Exercise aim ->
With the pictures left out, restate exactly the part below that opens with the line containing "Image resolution: width=161" and closes with the line containing "This screenshot has width=762, height=429.".

Provided entries ->
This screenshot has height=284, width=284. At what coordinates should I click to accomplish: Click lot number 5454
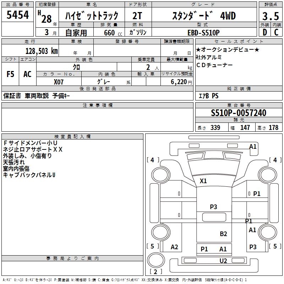coord(18,16)
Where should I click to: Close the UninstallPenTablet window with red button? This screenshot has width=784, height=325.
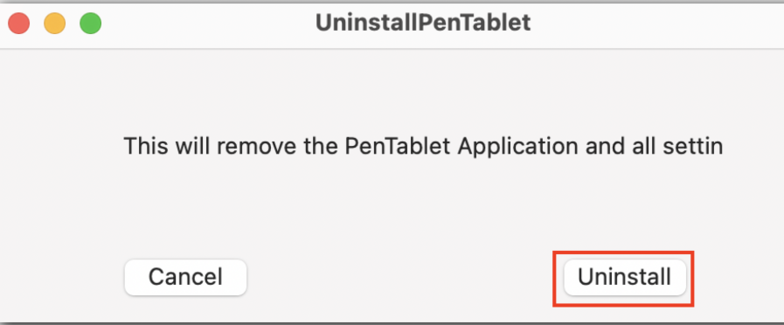19,24
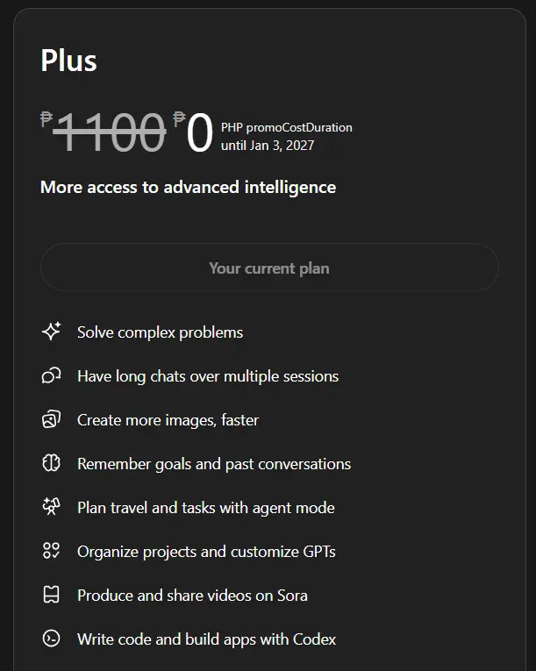
Task: Click the brain icon for Remember goals
Action: tap(52, 463)
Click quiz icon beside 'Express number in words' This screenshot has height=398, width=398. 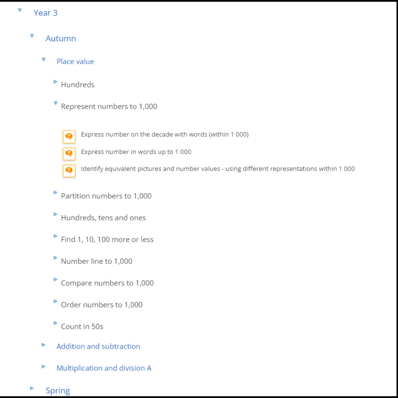[x=69, y=154]
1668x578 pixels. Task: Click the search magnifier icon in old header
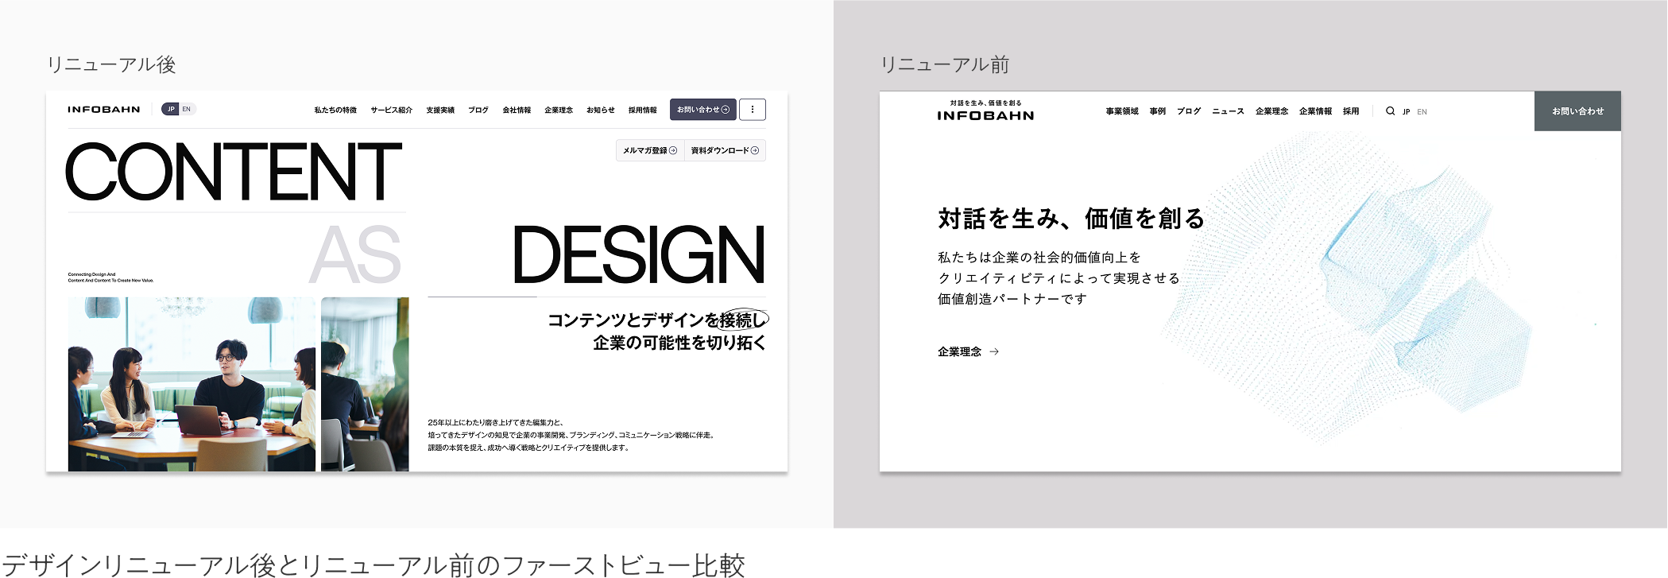pos(1390,111)
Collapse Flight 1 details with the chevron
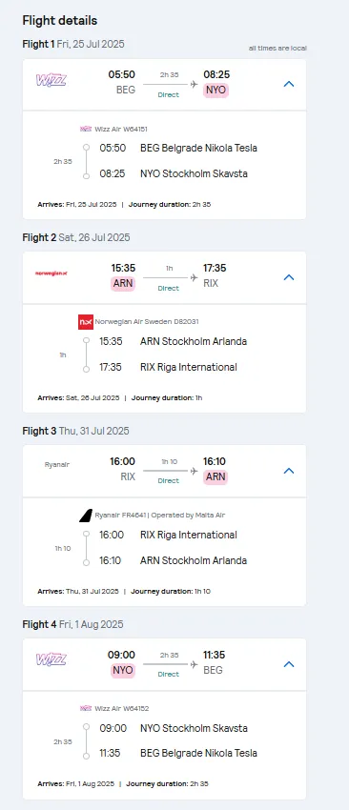 pyautogui.click(x=289, y=84)
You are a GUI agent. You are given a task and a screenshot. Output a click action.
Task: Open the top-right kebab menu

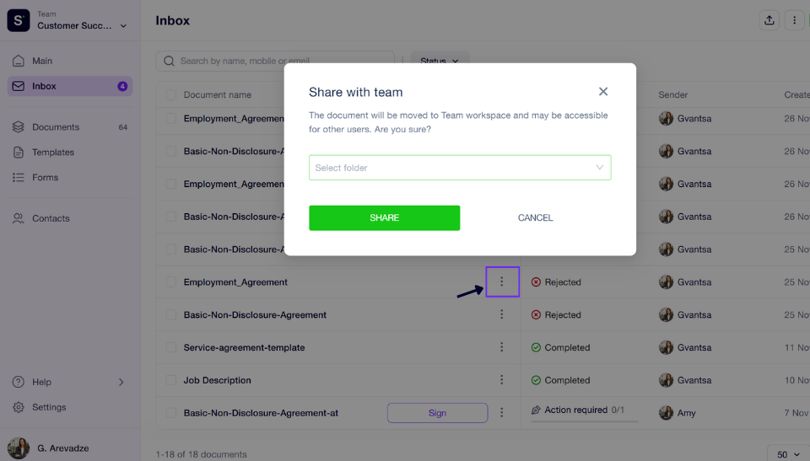[794, 21]
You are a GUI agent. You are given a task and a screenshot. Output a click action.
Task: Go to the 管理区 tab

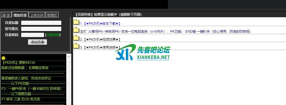[x=52, y=15]
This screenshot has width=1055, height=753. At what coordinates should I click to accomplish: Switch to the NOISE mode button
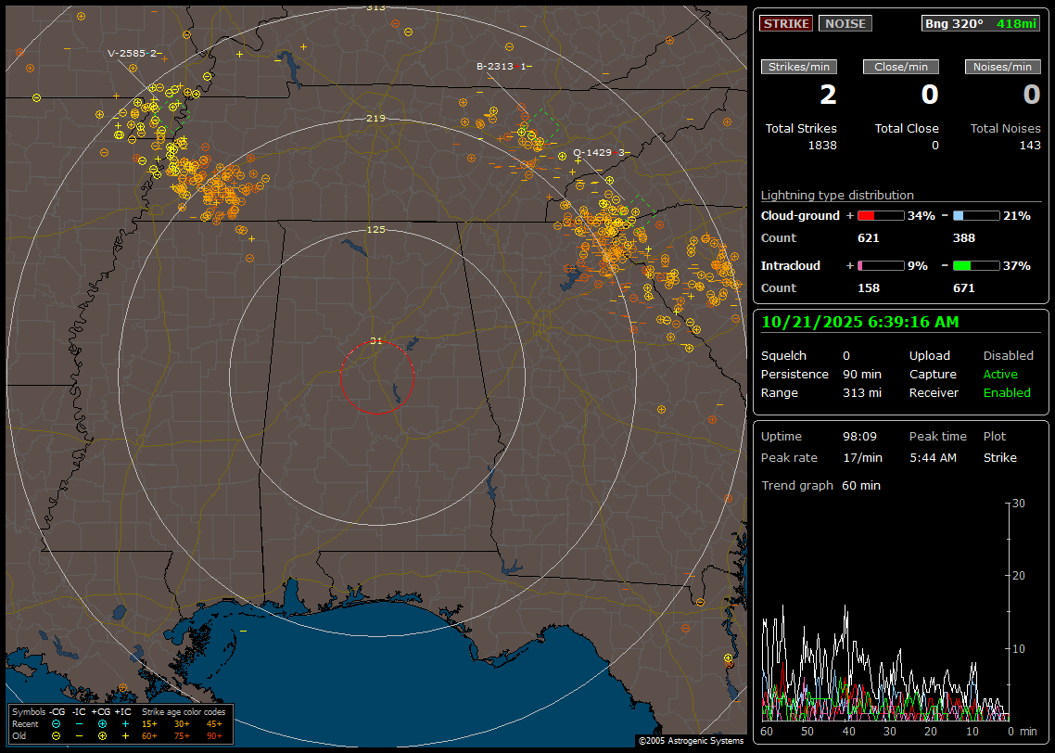tap(845, 23)
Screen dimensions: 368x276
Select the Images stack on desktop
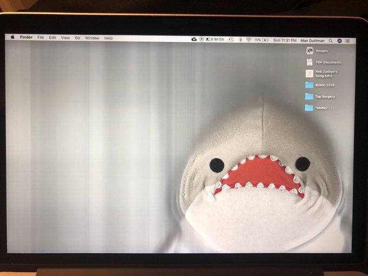coord(309,51)
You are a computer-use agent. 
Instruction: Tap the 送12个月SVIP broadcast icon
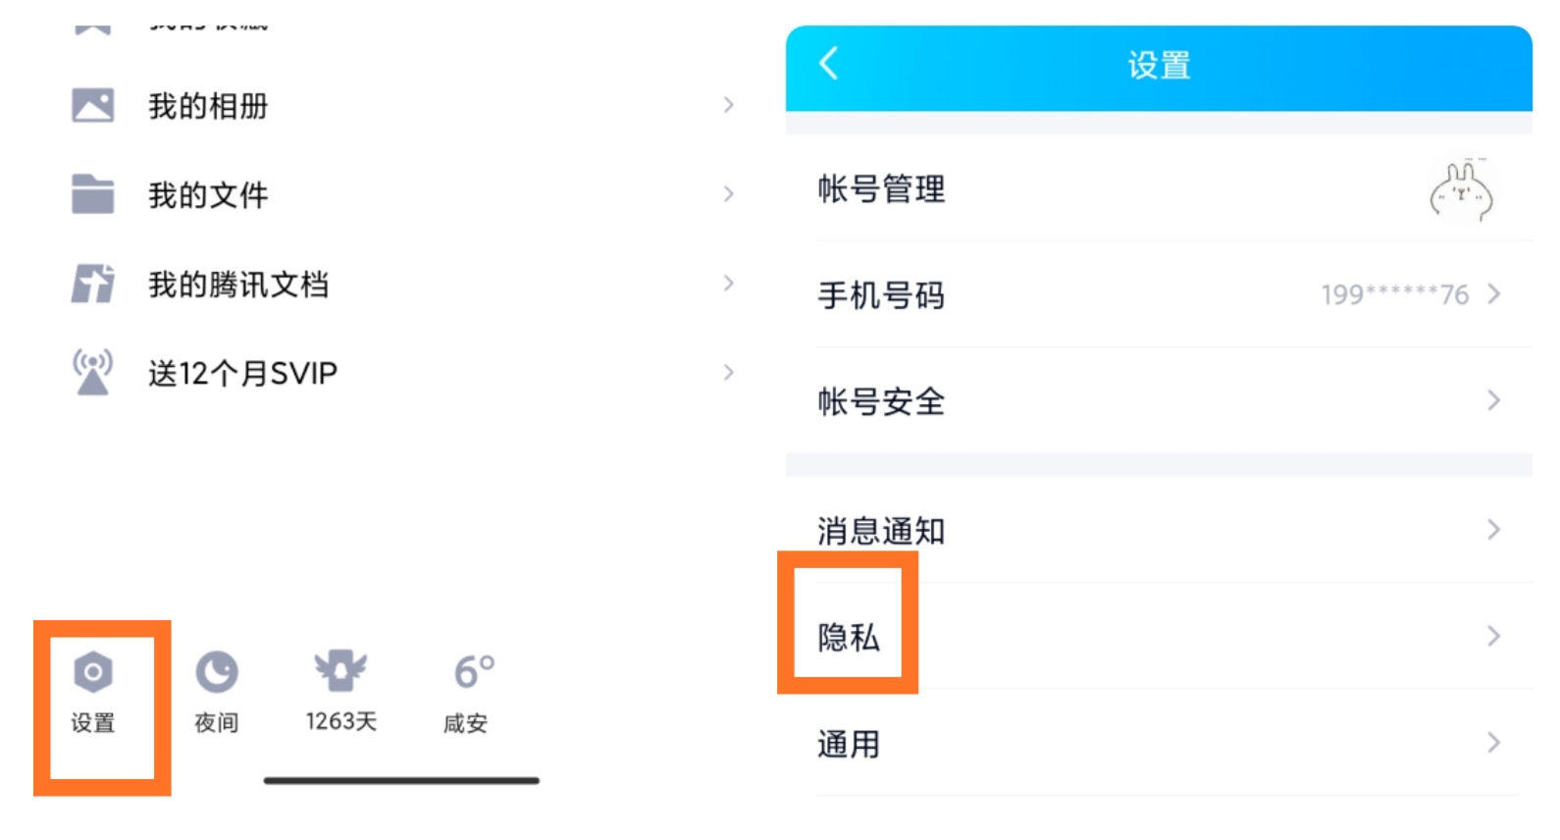click(x=93, y=373)
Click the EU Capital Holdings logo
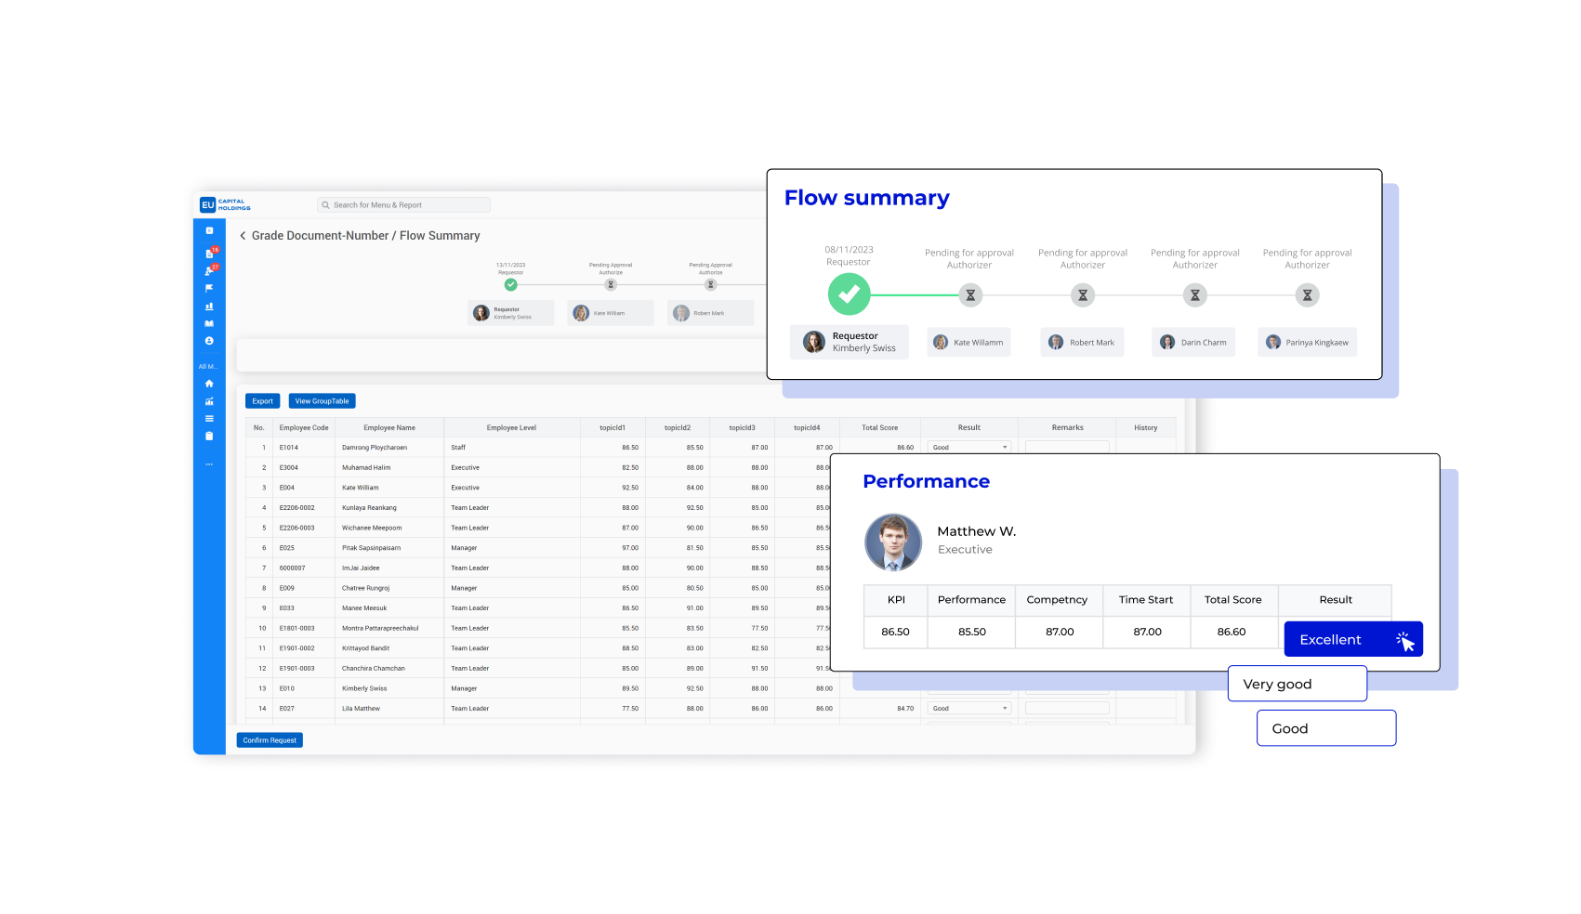The width and height of the screenshot is (1581, 914). (x=225, y=204)
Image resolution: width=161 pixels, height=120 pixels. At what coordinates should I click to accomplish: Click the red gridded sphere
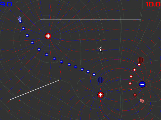pos(141,60)
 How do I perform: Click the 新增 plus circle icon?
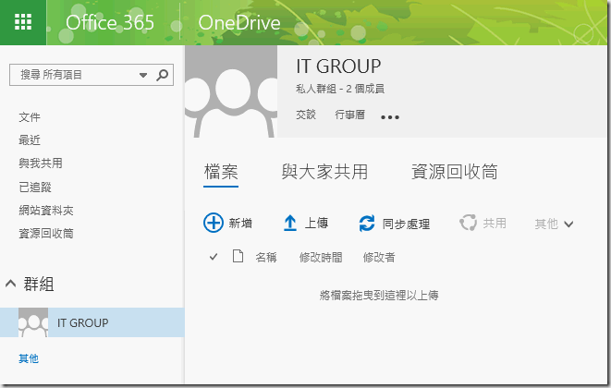[214, 223]
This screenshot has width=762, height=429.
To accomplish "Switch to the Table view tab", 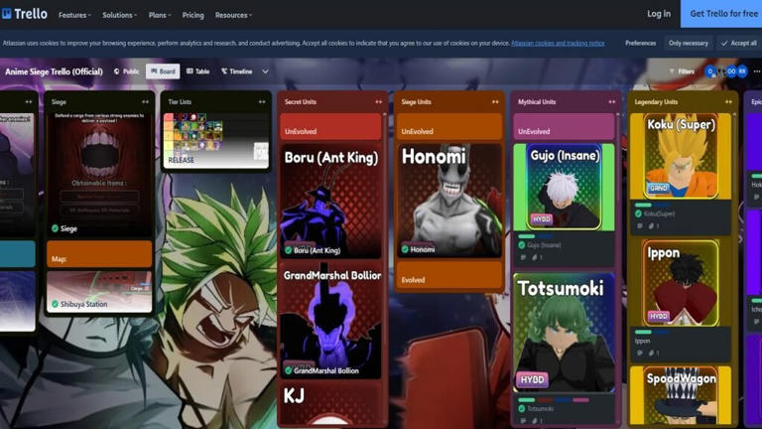I will coord(197,72).
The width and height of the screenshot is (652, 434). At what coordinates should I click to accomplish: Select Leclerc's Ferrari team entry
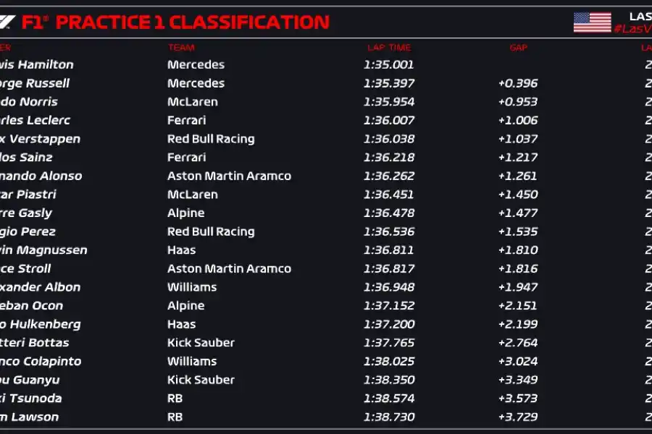[x=186, y=120]
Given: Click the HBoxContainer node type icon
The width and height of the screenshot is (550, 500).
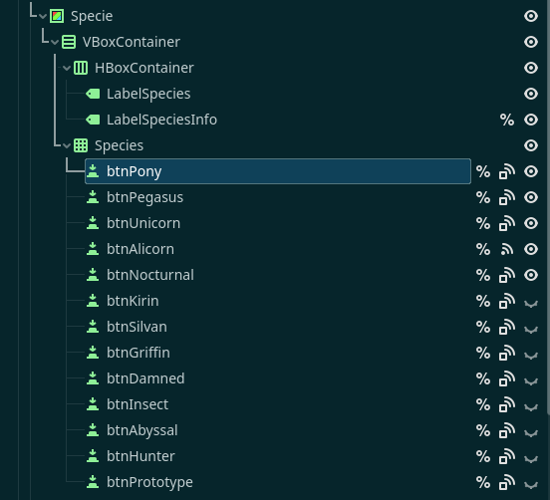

Expected answer ->
Image resolution: width=161 pixels, height=120 pixels. At what coordinates should I click to accomplish: Click the red gridded sphere
pos(141,60)
 How do I perform: Click the 新增 plus circle icon?
[214, 223]
This screenshot has width=762, height=429.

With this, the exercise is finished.